The memory held him there, caught inside the certainty with which she had spoken.
Leena had believed there would always be another wound, another mission, and another night when the brothers returned bloodied but alive.
She had never imagined she would be the one none of them could save.
Movement entered Rhen’s vision.
The infirmary dissolved, replaced by the map room and the glow of tactical displays spread across the central table.
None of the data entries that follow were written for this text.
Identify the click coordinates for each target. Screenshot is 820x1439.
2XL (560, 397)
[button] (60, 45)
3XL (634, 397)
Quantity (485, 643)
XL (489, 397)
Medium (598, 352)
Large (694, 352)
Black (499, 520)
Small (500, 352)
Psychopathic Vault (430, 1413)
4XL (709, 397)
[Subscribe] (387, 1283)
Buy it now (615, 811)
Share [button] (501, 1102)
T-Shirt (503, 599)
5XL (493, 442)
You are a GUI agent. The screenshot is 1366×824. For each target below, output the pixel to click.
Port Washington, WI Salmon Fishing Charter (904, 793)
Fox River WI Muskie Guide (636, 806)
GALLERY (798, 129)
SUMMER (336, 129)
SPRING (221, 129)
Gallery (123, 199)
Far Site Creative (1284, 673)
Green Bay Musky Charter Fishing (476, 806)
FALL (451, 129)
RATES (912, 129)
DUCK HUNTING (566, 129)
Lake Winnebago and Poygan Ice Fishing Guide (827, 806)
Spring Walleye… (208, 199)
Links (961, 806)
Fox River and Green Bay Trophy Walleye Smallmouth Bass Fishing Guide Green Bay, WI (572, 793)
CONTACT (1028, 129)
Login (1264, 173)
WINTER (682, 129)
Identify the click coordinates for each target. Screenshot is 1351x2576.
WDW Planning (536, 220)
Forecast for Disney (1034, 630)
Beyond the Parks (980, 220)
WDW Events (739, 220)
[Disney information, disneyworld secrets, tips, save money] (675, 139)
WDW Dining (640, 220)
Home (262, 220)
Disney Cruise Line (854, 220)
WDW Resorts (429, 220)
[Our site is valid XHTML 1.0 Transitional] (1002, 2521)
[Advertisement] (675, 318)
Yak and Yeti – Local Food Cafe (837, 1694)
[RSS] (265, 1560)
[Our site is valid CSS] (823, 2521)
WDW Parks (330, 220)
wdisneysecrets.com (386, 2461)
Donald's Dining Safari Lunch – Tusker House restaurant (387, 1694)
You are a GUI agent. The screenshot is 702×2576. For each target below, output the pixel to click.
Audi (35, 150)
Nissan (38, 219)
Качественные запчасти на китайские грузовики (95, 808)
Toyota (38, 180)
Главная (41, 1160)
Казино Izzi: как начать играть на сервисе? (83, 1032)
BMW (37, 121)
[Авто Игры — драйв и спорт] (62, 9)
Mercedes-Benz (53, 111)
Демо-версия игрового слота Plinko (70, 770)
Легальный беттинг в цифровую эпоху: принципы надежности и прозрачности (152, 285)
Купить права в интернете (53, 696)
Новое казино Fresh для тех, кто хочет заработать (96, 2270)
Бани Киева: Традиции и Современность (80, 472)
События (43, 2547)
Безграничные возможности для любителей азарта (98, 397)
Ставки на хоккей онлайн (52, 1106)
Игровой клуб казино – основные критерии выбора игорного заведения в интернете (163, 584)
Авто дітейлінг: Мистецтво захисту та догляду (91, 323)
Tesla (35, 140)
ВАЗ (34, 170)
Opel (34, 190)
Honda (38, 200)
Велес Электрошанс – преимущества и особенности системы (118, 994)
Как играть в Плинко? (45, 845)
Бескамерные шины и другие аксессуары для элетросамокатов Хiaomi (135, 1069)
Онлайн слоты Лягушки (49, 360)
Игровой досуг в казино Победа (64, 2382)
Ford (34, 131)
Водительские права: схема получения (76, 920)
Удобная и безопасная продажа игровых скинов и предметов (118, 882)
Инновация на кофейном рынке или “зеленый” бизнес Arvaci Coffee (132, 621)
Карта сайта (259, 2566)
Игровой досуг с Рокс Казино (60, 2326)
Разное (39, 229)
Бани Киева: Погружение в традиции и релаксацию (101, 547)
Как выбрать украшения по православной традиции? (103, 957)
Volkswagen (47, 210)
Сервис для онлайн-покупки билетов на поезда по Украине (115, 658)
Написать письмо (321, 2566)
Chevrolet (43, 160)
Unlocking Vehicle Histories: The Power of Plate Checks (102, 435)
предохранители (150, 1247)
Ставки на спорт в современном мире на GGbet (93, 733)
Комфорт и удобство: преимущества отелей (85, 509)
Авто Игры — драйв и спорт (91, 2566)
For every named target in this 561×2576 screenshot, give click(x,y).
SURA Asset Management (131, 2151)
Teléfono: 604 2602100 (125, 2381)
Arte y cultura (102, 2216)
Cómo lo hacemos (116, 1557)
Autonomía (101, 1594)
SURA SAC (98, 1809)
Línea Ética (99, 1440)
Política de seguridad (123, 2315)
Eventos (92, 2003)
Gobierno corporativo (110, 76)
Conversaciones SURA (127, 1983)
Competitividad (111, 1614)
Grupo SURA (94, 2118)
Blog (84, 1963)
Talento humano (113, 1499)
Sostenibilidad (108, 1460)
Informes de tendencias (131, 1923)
Malakai stepped directly into Rhen’s line of sight.
Are you with us?
Rhen’s expression hardened.
“What?”
Cole stood on the opposite side of the table, studying the routes marked across the compound and the surrounding city.
“We seal the stronghold once the strike team leaves. The civilians remain inside, and the guards rotate only where absolutely necessary.”
Malakai pointed toward the rear sector of the projected map.
We can create a diversion here and pull part of their defense outward while the strike team enters through the weaker sector.
Rhen’s attention settled upon the marked route.
“I’ll take point.”
Cole looked at him.
“Are you certain?”
Rhen’s silver gaze lifted.
“They want Leena’s bloodline ended. They want Norse dead.”
The temperature of his voice left no room for further questions.
“They do not get to have him.”
Cole exchanged a look with Malakai.
“We will burn through anything between us and the target.”
“Good.”
Rhen indicated the marked entrance.
“Prepare the weapons and have everyone ready by midnight. Nobody breaks formation, and nobody chases a retreating target unless I give the order.”
Malakai signed, And if Marcella is there?
“Leave her alive until she gives us what she knows.”
Cole’s mouth tightened.
“And afterward?”
Rhen looked toward the red mark indicating the last confirmed heretic sighting.
“Afterward, she becomes unnecessary.”
The brothers began gathering the reports and transmitting instructions to the guards and strike team.
Rhen remained beside the map.
Norse was Leena’s son and Sule’s heir. The child carried her blood, her eyes, and the only future she had been permitted to leave behind.
Leena had been the exception.
Her son and her king were protected by the same absolute loyalty she had once mistaken for humanity.
Anything reaching for them would die.